Based on user-identification systems developed by Cylance, a California AI specialist acquired by BlackBerry in 2019, the technology is part of a broader platform that uses products from across BlackBerry’s divisions to monitor vehicle health and performance.
It’s aimed at automakers and fleet operators looking to protect cars and trucks from existing risks and “future-proof” them to coming threats.
Charles Eagan, the head of BlackBerry’s recently formed Advanced Labs team, said the platform will come to market this year.
“We’re basically ready to integrate it,” Eagan, chief technology officer, told Automotive News Canada.

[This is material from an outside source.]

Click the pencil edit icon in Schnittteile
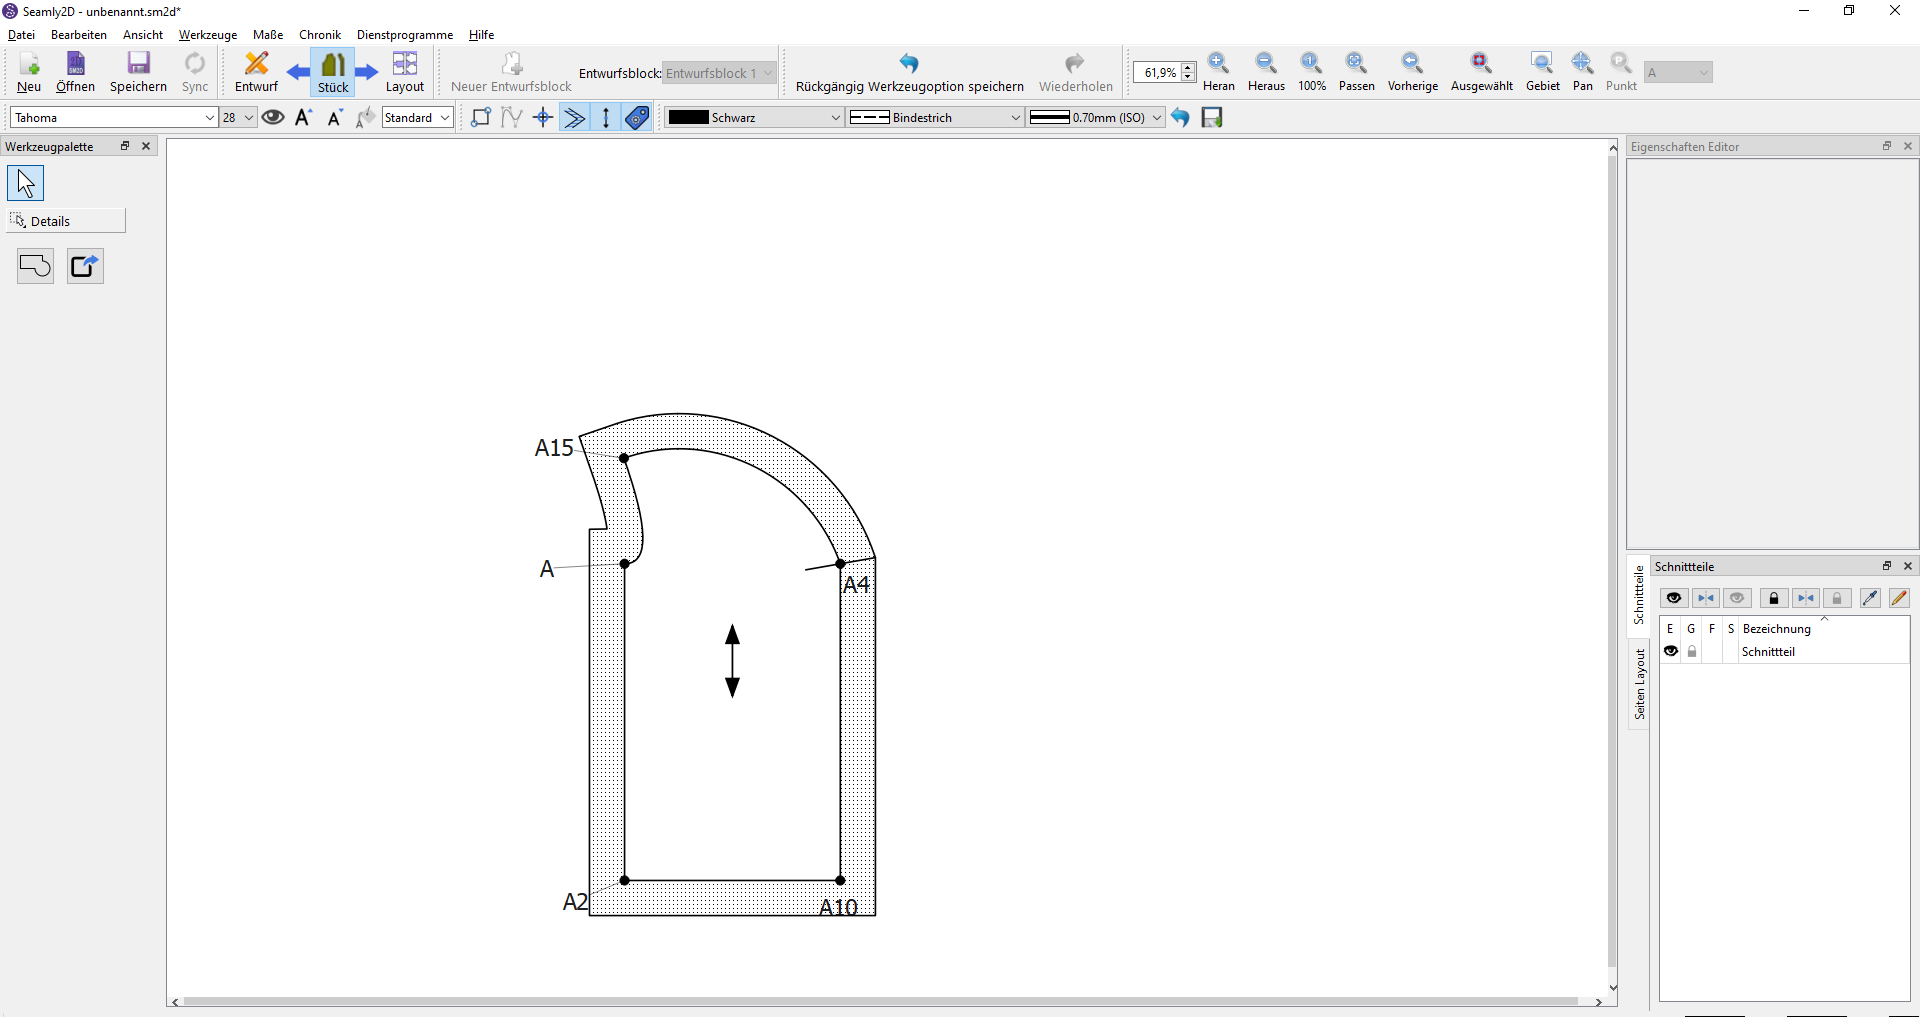Image resolution: width=1920 pixels, height=1017 pixels. tap(1899, 598)
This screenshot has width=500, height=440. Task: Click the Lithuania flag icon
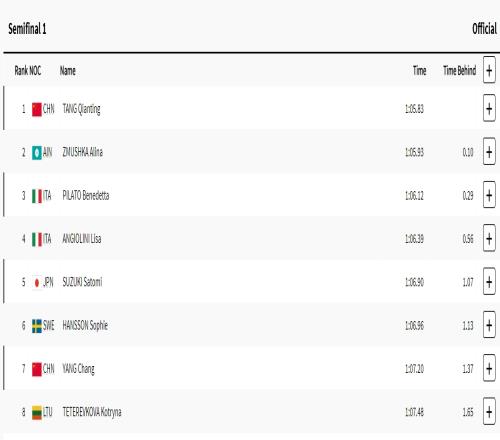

As well as deterring theft and unauthorized use, the driver-monitoring system will allow fleet managers to easily define where, when, even how drivers can operate a vehicle — just as a company can limit employee access to certain online or physical zones.
It could also identify issues such as driver distraction and fatigue, BlackBerry says.
AI is central to BlackBerry’s drive to be a world leader in security software for vehicles and for the larger connected world. Coding from its QNX division already runs dash displays and other systems in an estimated 150 million vehicles worldwide, but the Canadian company faces increasing competition from U.S. tech giants moving in to the transportation sector.